- **PROBLEMS TO WORK ON**:
a: Reproduce the part of the passage on cryptocurrency losses starting at "What are lessons" and ending at "that is bitcoin.".
b: Extend the passage on cryptocurrency losses from its final sentence onward.

- **SOURCE**:
____
And so it goes with crypto. Since the beginning of the year, this is how the top 10 currencies have faired:

# Name Symbol Week 1 Week 22 % Change
1 Bitcoin BTC $17,131.27 $6,400.32 -62.64%
2 Ripple XRP $3.19 $0.33 -89.66%
3 Ethereum ETH $1,097.65 $295.90 -73.04%
4 Bitcoin Cash BCH $2,881.03 $553.01 -80.81%
5 Cardano ADA $1.01 $0.0997 -90.12%
6 Litecoin LTC $300.10 $57.08 -80.98%
7 NEM XEM $1.67 $0.1064 -93.63%
8  Stellar XLM $0.71 $0.2242 -68.36%
9 TRON TRX $0.17 $0.0215 -87.37%
10 IOTA MIOTA $4.01 $0.4960 -87.63%

And this doesn’t even fully capture the highs at the end of 2017 when Bitcoin was at $20,000. Bitcoin has been the “best” performer with only a 62% loss. This makes the 2008 financial crisis sound like a bad day at the office.

What are lessons to be learned here? When people talk about investing in bitcoin 101, they always say “don’t invest what you can’t afford to lose”. That’s easier said than done when returns are going to the moon. The NY Times had a sad article about folks losing their life savings. So how much have I lost? Based on CoinTracking, I’m down about 70% of my initial investment. There’s no way to sugarcoat it, it’s a pretty bad investment. But taking a step back, my original investment was less than 1% of my net worth. I wouldn’t recommend putting more than 5% of one’s net worth into something as speculative as bitcoin, and probably closer to 1%. Fortunately, the other 99% of my investments has increased about 6% so far this year, so overall my year has been doing fine. So my crypto investment will serve as a good reminder to myself of the volatility that is bitcoin.
____
- **DATA SECTION**:
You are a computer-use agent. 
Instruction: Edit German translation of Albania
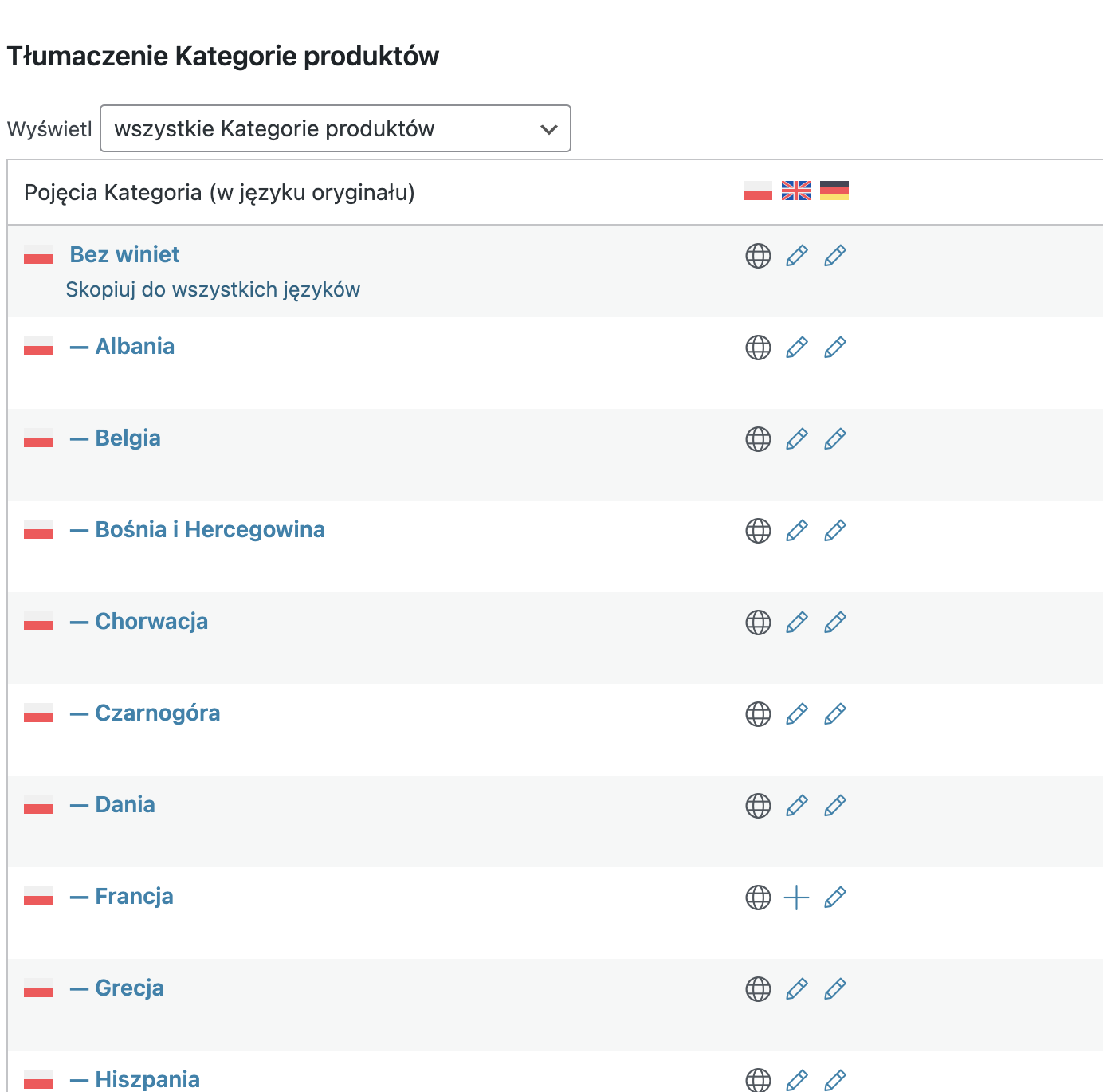click(834, 348)
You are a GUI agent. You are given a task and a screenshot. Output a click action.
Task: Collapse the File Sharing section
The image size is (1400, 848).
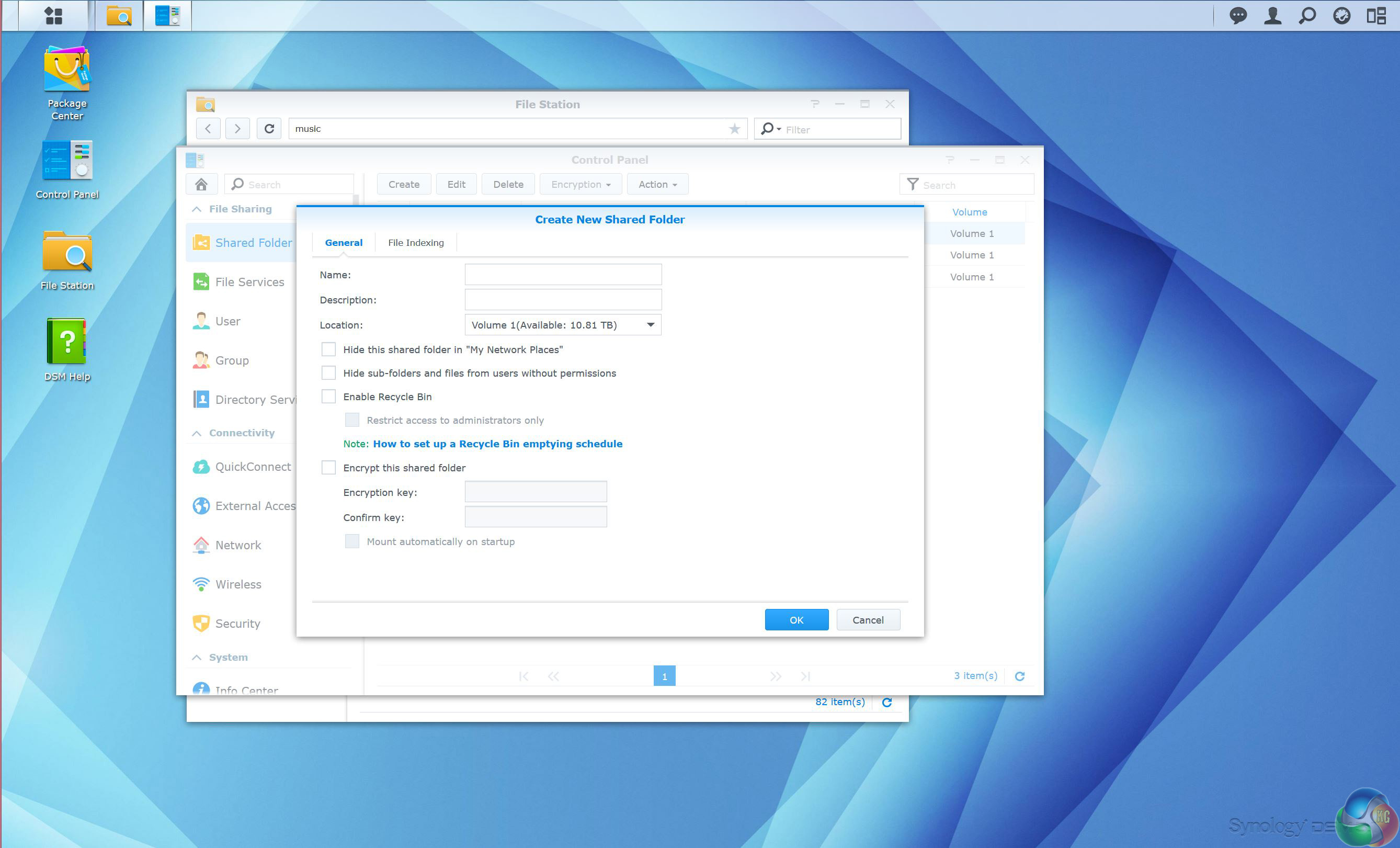coord(197,209)
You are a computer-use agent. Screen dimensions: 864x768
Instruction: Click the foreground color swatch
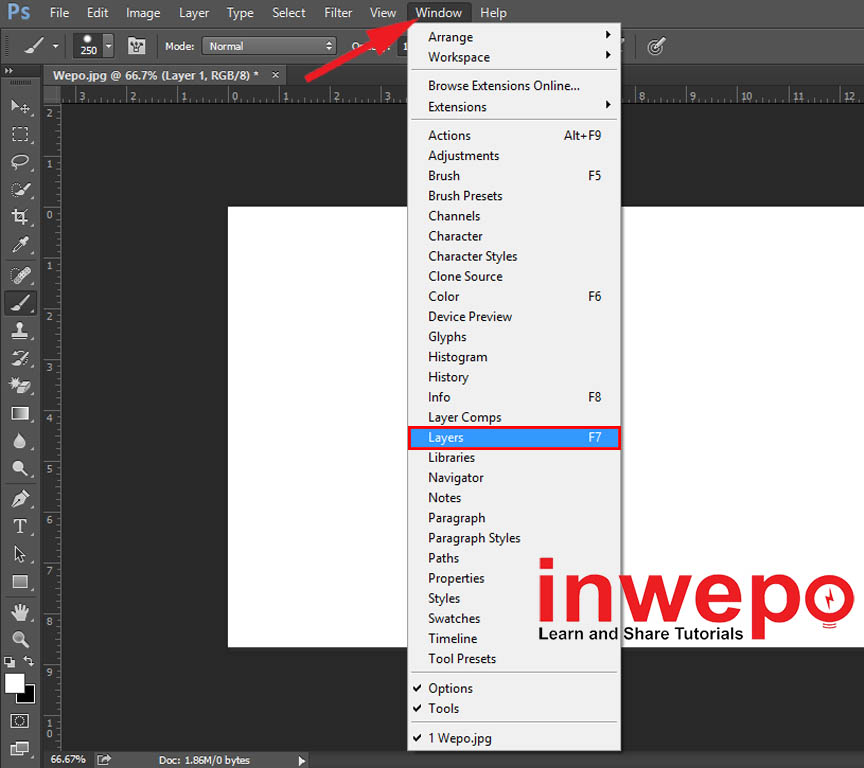pyautogui.click(x=15, y=683)
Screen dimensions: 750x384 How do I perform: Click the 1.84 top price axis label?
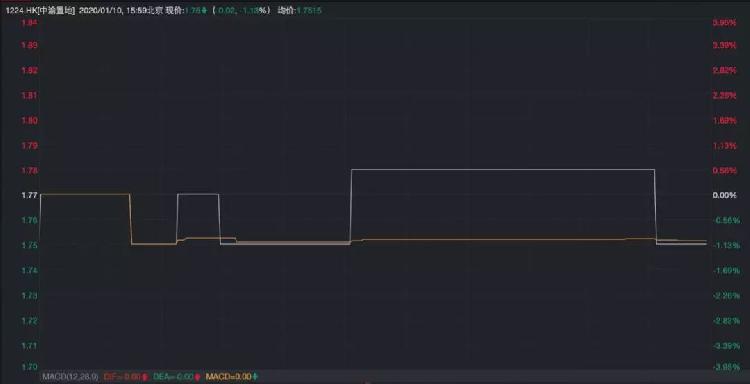coord(29,22)
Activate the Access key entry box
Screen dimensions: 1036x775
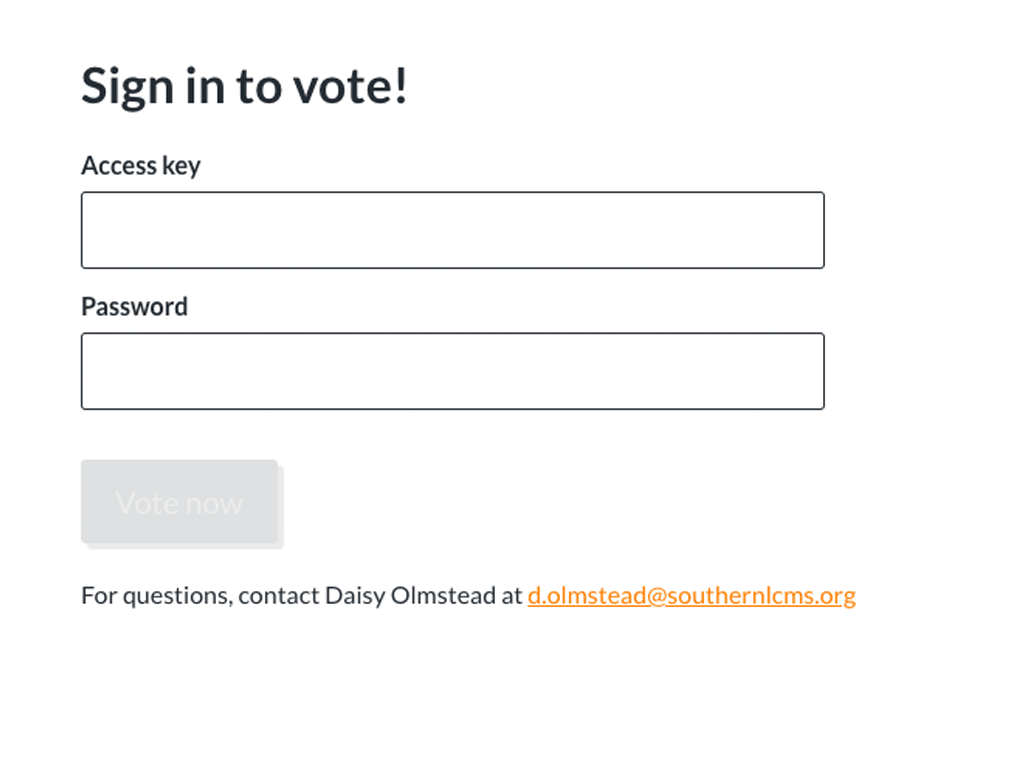(x=452, y=230)
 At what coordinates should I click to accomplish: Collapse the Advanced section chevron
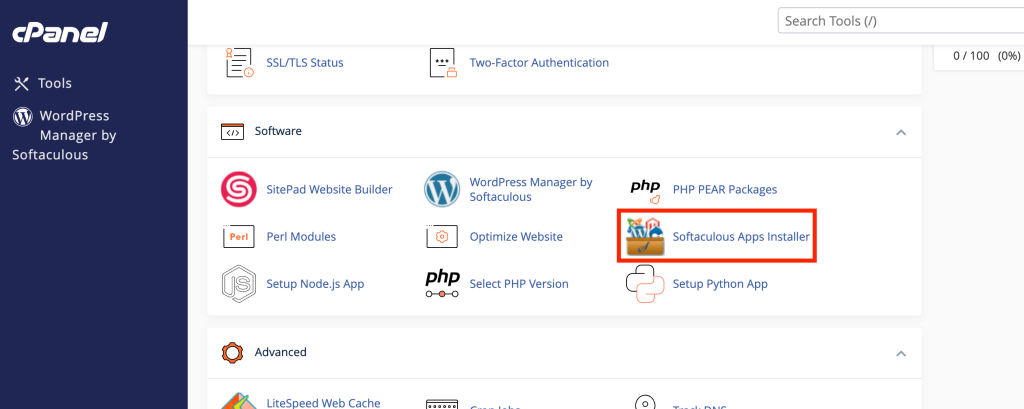click(901, 353)
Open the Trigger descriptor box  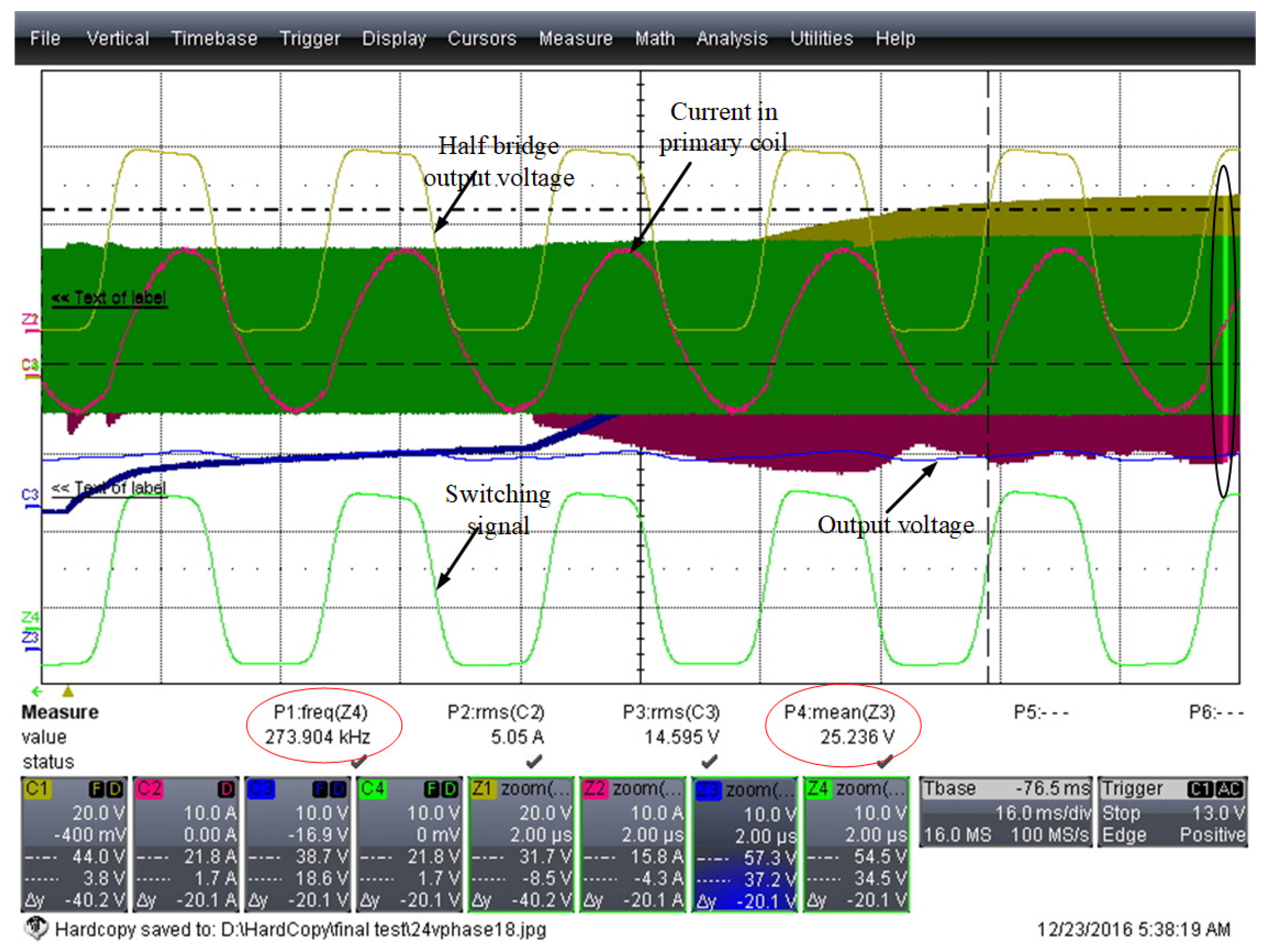(1173, 811)
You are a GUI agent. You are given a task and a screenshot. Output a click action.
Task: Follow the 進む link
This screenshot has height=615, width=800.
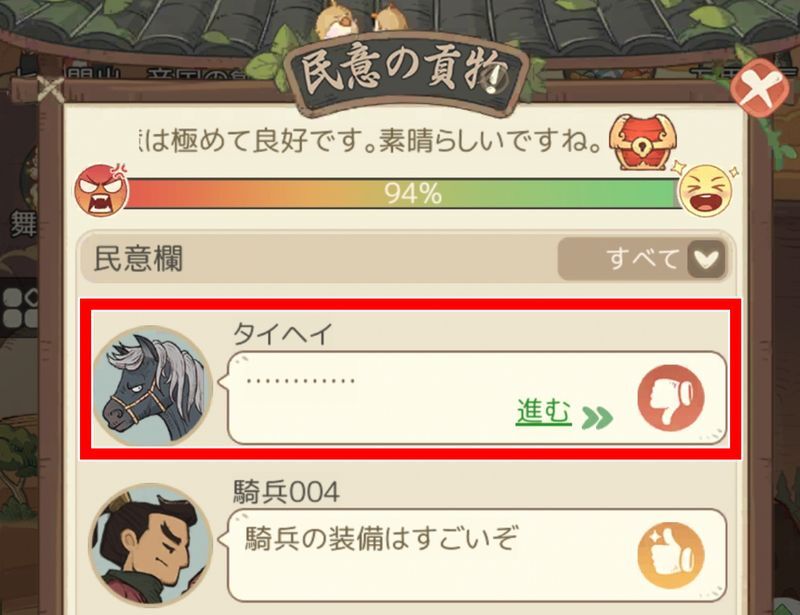coord(543,411)
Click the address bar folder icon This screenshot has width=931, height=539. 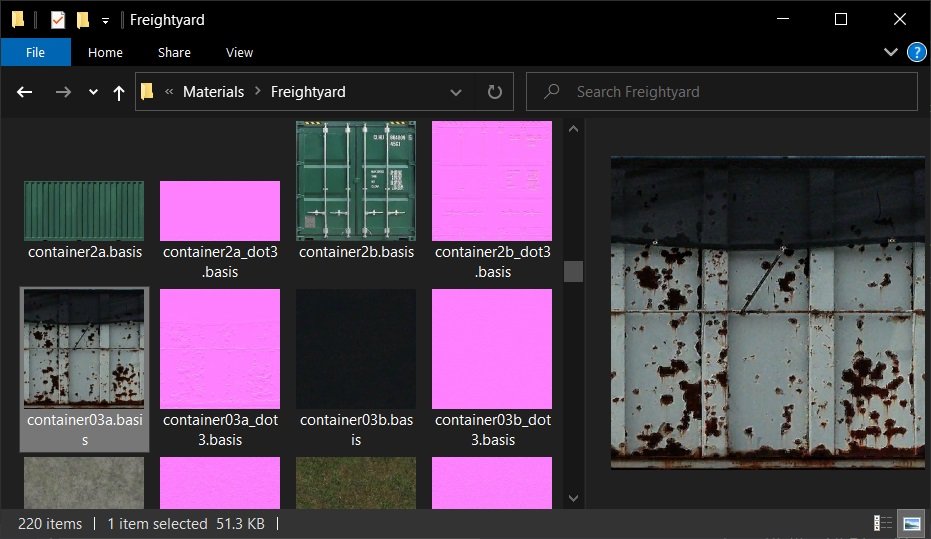[x=148, y=92]
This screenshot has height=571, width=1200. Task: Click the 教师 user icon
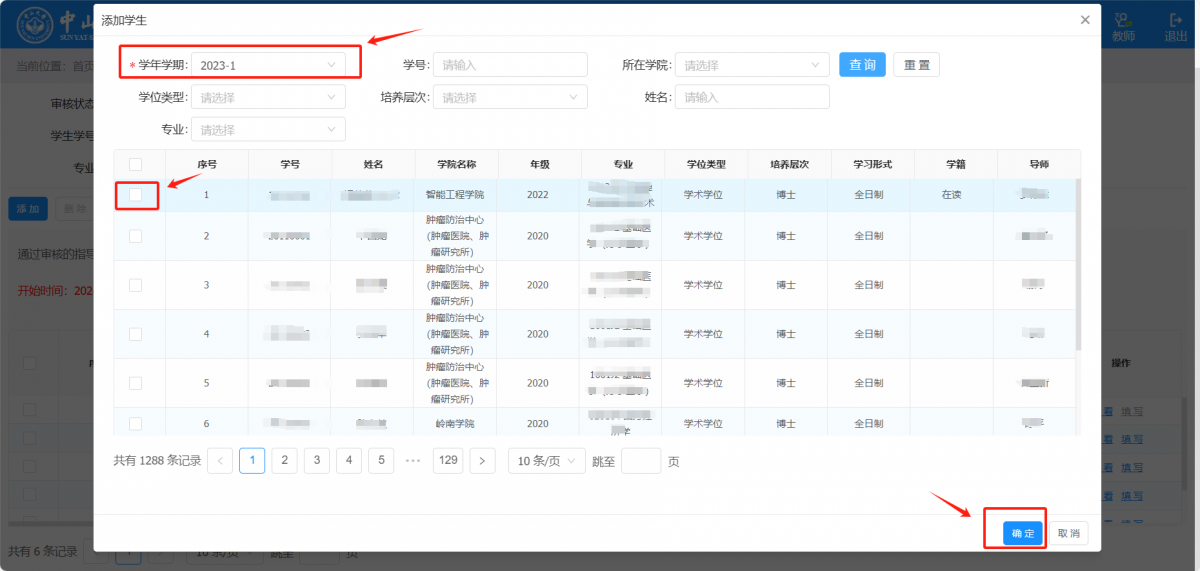pos(1123,27)
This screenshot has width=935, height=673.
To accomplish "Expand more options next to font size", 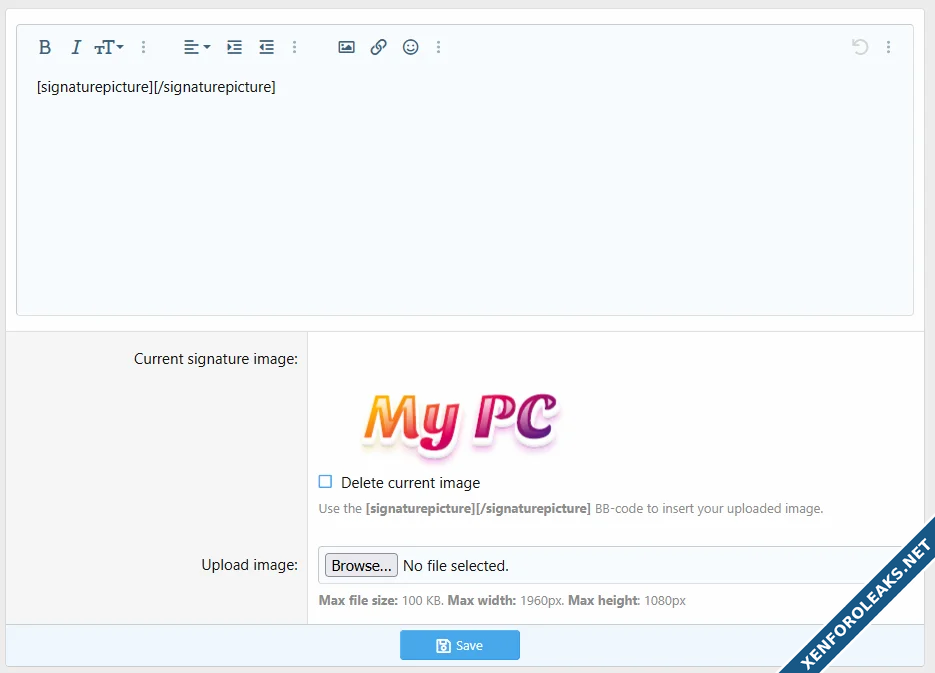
____
- **RESPONSES IN ORDER**:
a:
What are lessons to be learned here? When people talk about investing in bitcoin 101, they always say “don’t invest what you can’t afford to lose”. That’s easier said than done when returns are going to the moon. The NY Times had a sad article about folks losing their life savings. So how much have I lost? Based on CoinTracking, I’m down about 70% of my initial investment. There’s no way to sugarcoat it, it’s a pretty bad investment. But taking a step back, my original investment was less than 1% of my net worth. I wouldn’t recommend putting more than 5% of one’s net worth into something as speculative as bitcoin, and probably closer to 1%. Fortunately, the other 99% of my investments has increased about 6% so far this year, so overall my year has been doing fine. So my crypto investment will serve as a good reminder to myself of the volatility that is bitcoin.

b:
Does that mean I’m going to sell what’s left of my crypto? Maybe I should. But at this point, I’m just going to let it ride. I still have a small chunk of change so I could call it quits, but this the technology is still fascinating and having some money invested into crypto will help me continue following the news. And I still believe that the crypto markets will come back up. Maybe not to their all-time highs of Dec 2017-Jan 2018, but there is still money to be made.


What the fork? Get your free coins


Last week Litecoin Cash forked from Litecoin. A fork occurs when developers want to modify the code of a coin and create a new coin. Often this is due to disagreement among developers about how a coin should operate. For example, Bitcoin cash is supposed to be a faster, cheaper version of bitcoin. Sometimes modifications are substantial, such as with Bitcoin Cash. Other times the changes are smaller, like with Litecoin Cash and Litecoin.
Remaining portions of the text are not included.